On Thu, Jan 16, 2020 at 11:00 AM Kenneth Knowles <k...@apache.org> wrote:
>
> IIRC in Java it is forbidden to output an element with a timestamp outside 
> its current window.

I don't think this is checked anywhere. (Not sure how you would check
it, as there's not generic window containment function--I suppose you
could check if it's past the end of the window (and of course skew
limits how far you can go back). I suppose you could try re-windowing
and then fail if it didn't agree with what was already there.

> An exception is outputs from @FinishBundle, where the output timestamp is 
> required and the window is applied. TBH it seems more of an artifact of a 
> mismatch between the pre-windowing and post-windowing worlds.

Elements are always in some window, even if just the global window.

> Most of the time, mixing processing across windows is simply wrong. But there 
> are fears that calling @FinishBundle once per window would be a performance 
> problem. On the other hand, don't most correct implementations have to 
> separate processing for each window anyhow?

Processing needs to be done per window iff the result depends on the
window or if there are side effects.

Dataset entries:
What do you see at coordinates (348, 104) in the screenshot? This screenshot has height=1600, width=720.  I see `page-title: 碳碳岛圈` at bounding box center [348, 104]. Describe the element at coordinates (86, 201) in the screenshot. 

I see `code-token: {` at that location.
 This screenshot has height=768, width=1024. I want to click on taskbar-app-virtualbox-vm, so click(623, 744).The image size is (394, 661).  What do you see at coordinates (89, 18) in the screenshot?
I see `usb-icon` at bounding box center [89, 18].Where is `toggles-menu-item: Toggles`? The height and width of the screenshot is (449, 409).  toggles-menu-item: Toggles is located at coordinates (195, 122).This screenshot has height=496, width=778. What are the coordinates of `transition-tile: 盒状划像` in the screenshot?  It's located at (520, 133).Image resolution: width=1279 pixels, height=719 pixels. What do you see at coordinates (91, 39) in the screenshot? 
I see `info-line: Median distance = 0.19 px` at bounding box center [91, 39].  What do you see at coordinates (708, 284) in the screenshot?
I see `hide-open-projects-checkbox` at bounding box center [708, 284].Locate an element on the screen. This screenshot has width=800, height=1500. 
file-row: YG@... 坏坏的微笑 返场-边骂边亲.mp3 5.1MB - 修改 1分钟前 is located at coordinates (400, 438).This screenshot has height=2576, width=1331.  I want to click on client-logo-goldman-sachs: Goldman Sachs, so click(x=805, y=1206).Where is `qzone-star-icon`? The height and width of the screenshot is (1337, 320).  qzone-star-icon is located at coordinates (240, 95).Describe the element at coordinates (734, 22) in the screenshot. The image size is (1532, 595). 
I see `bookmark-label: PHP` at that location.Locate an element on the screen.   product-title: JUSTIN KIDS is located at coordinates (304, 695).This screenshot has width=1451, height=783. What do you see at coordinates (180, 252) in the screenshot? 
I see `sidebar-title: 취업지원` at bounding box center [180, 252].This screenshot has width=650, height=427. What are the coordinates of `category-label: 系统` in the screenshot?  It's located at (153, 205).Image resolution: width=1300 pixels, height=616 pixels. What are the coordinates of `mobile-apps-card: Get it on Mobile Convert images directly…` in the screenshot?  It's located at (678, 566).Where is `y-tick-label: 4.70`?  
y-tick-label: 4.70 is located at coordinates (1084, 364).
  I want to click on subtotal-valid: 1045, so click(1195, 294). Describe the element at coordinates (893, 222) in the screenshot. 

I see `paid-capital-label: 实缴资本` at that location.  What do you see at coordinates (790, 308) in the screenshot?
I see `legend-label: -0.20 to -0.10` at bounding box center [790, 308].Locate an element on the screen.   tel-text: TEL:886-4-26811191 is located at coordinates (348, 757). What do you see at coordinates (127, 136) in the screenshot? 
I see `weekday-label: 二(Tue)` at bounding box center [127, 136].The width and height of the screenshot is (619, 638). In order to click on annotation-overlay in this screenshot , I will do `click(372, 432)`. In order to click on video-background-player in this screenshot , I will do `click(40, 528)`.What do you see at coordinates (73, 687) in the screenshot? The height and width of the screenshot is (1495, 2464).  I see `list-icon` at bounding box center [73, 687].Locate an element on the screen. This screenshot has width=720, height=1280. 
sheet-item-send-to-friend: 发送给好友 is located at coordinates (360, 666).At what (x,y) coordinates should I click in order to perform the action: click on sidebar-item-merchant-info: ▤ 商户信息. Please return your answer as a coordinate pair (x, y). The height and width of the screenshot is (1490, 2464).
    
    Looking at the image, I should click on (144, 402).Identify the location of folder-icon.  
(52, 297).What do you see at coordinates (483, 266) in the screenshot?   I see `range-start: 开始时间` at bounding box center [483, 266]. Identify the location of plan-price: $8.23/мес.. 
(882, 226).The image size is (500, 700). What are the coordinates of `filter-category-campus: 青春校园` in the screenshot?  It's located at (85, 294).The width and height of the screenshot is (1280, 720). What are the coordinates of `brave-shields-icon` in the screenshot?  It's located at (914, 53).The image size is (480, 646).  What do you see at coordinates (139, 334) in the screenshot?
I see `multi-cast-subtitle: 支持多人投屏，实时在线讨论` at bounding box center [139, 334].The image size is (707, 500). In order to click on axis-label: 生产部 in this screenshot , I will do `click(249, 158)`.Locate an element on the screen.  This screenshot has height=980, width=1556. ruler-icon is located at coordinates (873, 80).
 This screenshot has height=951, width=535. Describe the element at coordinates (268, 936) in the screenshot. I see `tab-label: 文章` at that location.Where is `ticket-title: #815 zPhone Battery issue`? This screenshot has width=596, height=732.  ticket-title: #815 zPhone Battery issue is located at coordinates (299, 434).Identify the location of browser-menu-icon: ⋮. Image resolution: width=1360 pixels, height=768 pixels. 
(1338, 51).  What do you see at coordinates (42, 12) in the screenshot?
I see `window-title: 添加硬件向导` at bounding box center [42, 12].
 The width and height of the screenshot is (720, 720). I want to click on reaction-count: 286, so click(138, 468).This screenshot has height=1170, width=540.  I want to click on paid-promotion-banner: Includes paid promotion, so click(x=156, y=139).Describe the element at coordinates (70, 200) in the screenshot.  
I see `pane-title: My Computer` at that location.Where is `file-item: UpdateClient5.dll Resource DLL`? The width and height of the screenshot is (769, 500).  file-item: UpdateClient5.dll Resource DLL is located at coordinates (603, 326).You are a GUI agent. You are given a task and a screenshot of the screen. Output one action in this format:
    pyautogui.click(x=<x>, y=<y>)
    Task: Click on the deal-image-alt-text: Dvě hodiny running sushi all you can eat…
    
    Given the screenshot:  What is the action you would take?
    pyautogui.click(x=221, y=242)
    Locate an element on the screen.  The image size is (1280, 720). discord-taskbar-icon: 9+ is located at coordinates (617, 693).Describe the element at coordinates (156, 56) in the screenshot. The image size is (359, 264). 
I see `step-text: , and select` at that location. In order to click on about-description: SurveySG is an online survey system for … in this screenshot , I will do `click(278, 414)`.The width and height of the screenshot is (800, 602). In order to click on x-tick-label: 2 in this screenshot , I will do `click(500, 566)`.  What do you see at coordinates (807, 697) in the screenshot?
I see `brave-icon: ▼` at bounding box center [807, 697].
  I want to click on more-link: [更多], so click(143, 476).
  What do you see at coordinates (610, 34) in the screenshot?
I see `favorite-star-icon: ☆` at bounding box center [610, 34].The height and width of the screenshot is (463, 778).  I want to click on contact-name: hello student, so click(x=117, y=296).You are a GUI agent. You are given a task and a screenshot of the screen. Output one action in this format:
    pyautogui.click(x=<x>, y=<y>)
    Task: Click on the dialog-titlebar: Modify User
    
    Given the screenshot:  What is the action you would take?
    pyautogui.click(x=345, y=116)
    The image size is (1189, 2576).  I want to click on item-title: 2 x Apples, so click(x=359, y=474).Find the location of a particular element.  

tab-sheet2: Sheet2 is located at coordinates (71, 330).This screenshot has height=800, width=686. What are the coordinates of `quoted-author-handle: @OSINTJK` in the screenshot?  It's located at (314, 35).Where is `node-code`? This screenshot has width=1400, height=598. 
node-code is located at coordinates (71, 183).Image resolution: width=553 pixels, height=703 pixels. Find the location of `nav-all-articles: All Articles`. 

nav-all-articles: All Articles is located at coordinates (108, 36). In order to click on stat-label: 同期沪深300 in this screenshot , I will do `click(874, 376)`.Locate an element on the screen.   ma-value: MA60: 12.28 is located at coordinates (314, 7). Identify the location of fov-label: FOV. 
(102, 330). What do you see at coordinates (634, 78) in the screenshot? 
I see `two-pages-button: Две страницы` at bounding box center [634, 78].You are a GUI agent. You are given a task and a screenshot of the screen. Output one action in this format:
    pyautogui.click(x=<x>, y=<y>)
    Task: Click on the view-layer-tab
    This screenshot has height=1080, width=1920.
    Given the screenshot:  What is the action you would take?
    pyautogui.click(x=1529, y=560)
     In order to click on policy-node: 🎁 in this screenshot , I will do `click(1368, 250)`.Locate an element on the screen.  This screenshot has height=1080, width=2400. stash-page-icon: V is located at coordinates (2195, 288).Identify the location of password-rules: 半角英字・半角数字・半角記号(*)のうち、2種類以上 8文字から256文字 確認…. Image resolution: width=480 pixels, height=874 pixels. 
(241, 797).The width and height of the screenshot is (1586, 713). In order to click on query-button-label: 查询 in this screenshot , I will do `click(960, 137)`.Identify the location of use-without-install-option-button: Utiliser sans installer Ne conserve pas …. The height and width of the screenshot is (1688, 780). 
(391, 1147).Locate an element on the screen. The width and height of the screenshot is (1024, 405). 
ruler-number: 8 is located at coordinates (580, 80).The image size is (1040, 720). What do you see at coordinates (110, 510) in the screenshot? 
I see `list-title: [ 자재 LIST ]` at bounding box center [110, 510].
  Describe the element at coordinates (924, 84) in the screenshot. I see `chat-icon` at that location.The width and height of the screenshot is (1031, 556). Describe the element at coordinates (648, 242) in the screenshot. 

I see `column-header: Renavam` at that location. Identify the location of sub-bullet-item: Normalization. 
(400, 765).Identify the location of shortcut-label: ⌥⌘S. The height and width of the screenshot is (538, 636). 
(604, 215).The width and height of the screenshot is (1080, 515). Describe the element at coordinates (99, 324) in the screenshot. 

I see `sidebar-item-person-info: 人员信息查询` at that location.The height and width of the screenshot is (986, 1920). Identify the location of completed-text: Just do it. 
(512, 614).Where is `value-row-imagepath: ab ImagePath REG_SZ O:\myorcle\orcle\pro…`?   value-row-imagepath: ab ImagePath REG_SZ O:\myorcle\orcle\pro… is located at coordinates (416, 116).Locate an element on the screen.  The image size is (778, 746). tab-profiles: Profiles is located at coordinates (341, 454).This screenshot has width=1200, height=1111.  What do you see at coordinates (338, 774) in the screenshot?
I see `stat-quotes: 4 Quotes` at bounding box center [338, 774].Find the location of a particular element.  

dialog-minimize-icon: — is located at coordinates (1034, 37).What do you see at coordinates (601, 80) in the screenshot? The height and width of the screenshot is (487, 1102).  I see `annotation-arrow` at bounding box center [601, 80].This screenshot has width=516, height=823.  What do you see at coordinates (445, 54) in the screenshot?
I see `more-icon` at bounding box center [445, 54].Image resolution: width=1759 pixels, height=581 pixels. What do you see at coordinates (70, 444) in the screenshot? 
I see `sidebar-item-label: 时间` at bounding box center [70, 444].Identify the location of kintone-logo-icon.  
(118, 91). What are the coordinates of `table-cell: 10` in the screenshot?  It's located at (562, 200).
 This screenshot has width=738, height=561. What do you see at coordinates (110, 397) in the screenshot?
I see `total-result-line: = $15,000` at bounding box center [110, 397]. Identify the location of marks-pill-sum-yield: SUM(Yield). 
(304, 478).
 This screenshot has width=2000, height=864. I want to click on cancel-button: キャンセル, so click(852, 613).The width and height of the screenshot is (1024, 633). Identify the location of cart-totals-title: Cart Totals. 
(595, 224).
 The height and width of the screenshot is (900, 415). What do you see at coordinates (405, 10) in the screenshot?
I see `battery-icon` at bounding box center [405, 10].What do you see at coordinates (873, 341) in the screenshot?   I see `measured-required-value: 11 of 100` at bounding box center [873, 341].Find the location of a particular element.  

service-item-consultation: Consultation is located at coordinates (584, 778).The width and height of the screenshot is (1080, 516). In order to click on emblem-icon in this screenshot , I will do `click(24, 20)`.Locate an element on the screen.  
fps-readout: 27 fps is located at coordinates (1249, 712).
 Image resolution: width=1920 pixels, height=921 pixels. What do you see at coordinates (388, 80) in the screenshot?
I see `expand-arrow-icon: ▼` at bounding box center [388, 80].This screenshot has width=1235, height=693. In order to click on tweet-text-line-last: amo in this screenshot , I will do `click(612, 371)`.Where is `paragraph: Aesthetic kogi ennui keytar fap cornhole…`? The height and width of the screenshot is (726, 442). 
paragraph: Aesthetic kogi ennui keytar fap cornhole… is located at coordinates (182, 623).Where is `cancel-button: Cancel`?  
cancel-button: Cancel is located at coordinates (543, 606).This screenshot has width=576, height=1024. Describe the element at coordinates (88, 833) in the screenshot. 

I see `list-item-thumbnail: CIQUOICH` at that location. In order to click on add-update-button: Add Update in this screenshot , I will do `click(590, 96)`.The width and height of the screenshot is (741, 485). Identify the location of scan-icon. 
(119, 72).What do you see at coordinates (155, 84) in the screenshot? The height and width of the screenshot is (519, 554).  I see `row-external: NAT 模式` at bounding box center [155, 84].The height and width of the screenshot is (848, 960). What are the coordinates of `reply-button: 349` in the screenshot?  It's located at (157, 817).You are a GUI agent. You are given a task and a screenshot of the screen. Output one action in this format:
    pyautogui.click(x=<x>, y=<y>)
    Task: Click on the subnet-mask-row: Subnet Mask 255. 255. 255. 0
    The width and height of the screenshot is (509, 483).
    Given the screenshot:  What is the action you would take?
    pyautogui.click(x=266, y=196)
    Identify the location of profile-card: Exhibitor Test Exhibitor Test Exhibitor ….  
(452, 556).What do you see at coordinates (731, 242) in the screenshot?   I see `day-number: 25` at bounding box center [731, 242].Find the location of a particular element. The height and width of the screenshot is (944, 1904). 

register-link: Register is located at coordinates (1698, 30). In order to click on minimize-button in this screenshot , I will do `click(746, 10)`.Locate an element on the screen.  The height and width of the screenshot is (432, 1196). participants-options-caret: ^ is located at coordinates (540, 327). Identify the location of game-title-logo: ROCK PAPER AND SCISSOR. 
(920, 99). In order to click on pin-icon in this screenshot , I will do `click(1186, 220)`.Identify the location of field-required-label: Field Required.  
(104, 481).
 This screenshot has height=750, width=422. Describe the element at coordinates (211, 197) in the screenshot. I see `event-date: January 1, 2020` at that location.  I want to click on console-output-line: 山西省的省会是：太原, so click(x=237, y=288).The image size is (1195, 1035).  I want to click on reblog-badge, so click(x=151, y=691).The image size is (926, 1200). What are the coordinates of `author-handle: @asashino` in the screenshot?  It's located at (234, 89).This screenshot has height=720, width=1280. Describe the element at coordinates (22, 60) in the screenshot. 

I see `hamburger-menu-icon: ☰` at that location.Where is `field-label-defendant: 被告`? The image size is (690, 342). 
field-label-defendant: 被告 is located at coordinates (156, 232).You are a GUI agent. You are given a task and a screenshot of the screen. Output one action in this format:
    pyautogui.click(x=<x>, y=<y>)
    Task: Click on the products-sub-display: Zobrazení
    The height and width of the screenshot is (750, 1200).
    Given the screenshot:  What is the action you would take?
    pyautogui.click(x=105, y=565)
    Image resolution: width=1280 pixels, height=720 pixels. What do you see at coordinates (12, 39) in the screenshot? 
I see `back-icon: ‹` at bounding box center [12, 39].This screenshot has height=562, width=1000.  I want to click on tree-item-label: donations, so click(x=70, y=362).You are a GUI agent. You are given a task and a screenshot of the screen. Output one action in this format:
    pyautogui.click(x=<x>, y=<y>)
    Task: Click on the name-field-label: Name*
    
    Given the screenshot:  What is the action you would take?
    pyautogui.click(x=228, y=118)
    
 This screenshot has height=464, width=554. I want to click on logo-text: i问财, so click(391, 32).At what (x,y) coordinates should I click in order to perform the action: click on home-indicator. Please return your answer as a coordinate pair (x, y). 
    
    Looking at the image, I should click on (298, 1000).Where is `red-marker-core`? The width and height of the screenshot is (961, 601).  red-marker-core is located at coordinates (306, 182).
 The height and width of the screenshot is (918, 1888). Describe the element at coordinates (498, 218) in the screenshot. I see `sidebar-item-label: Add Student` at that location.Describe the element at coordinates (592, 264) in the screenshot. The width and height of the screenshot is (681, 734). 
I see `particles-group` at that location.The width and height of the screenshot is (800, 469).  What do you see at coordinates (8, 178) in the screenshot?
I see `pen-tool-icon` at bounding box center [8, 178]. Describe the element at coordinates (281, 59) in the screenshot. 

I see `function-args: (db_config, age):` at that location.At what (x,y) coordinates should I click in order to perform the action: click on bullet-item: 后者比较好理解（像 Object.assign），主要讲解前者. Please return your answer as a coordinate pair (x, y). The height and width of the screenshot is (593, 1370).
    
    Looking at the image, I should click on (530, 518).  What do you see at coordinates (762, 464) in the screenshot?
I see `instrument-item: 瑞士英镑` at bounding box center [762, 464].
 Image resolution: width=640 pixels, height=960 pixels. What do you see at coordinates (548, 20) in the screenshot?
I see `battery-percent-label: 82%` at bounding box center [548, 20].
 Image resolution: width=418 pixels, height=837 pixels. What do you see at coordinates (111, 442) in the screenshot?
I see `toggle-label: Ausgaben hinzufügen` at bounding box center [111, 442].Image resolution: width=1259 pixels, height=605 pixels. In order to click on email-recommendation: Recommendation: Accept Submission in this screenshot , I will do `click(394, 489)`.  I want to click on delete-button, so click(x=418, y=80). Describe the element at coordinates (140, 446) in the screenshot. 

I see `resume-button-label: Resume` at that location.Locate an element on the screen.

- [WHAT THE TASK REQUIRES]: According to the mailing list reply on windowing, under what conditions does processing need to be done per window?

- [ANSWER FOR THIS EXERCISE]: Processing needs to be done per window if and only if the result depends on the window or there are side effects.